Am Ziel

amzielpost

von  Thomas Bernhard

Bühne und Kostüme: Christine Tritthart
Musik: Andreas Schilling
Licht: Dietrich Körner
Dramaturgie: Ulrike Jenssen

mit Marina Matthias, Renate Regel und Udo Thies

 

gruppezwei

in Koproduktion mit dem Forum Freies Theater Düsseldorf und Ballsaal Bonn

 


 

In monologischen Verfluchungsorgien wird das “Scheitern” beschwore, das eigene und das der anderen.

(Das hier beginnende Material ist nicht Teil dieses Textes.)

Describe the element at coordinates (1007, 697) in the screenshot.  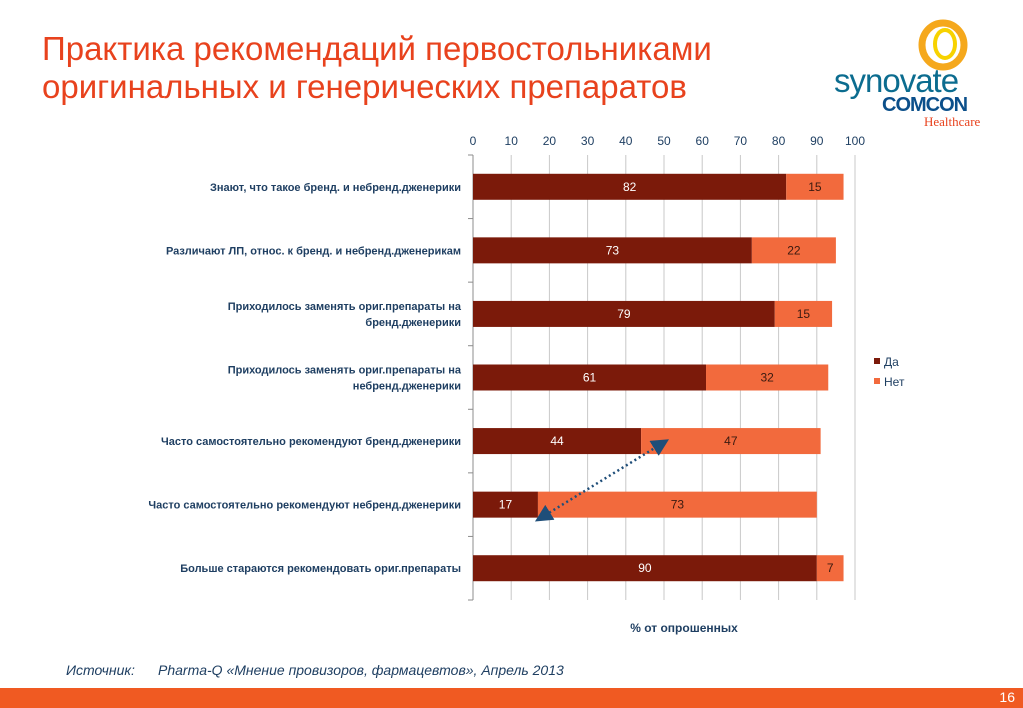
I see `page-number: 16` at that location.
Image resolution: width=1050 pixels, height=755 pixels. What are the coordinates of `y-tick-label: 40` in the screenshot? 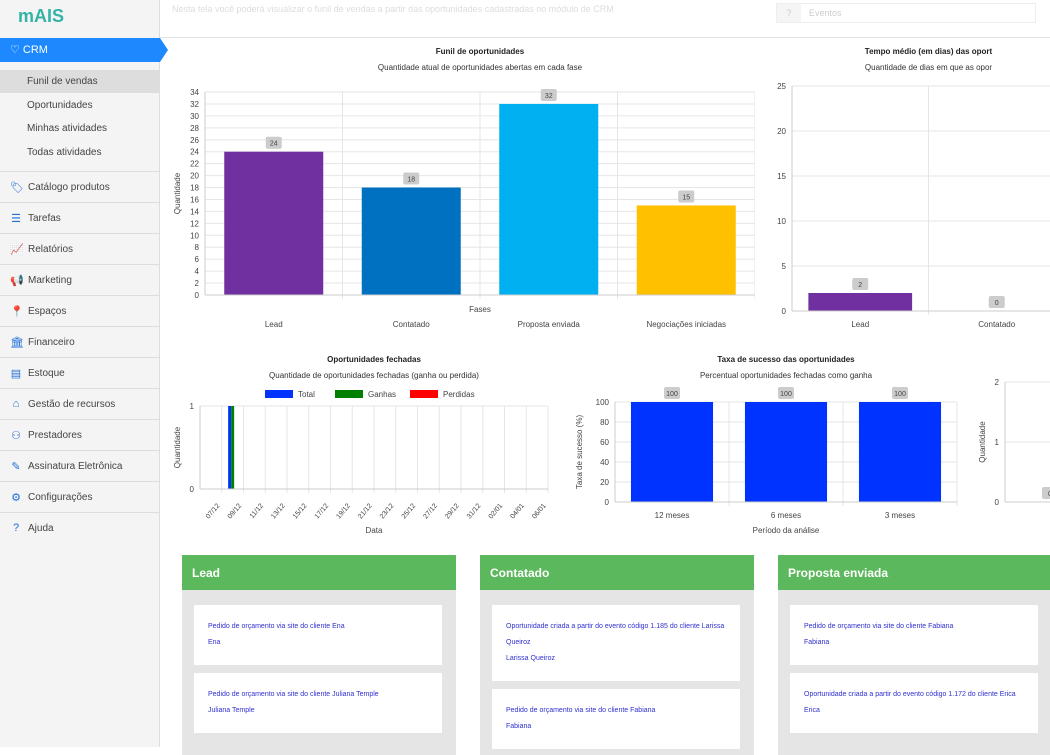 It's located at (604, 462).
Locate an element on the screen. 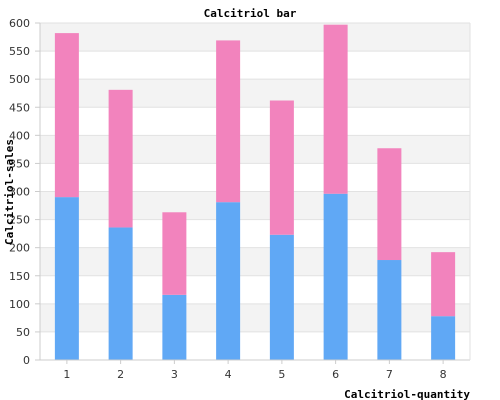 The image size is (500, 400). y-tick-label: 150 is located at coordinates (20, 276).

Die Beziehung zwischen den Menschen ähneln Schlachtfeldern, auf denen existenzielle Scheintote in Hasstirden manisch weiterplappern, von nichts und niemandem zu unterbrechen…..Regisseur André Turnheim lässt denn auch im ersten Teil seiner Inszenierung von “Am Ziel” die Protagonistin schelten und schmähen, was Bernhards kunstvolle Übertreibungen so hergeben. Ein Feuerwerk der Sprache, das gleichwohl anfangs zu viel Sauerstoff verbraucht.
 

Marina Matthias als Mutter kann hier ihr Talent voll entfalten, das besonders in einer eigenwilligen Artikulation monologischer Wortkaskaden aufblitzt. Da Bernhards “Am Ziel” hauptsächlich aus solchen besteht, blitzt und donnert es ausgiebig auf den Brettern des Arkadas-Theaters. Matthias’ unglaubliche Text-Eloquenz verdient Respekt…..Renate Regels puppenhaftes, fast stummes Spiel in der Rolle der Tochter ist beeindruckend…..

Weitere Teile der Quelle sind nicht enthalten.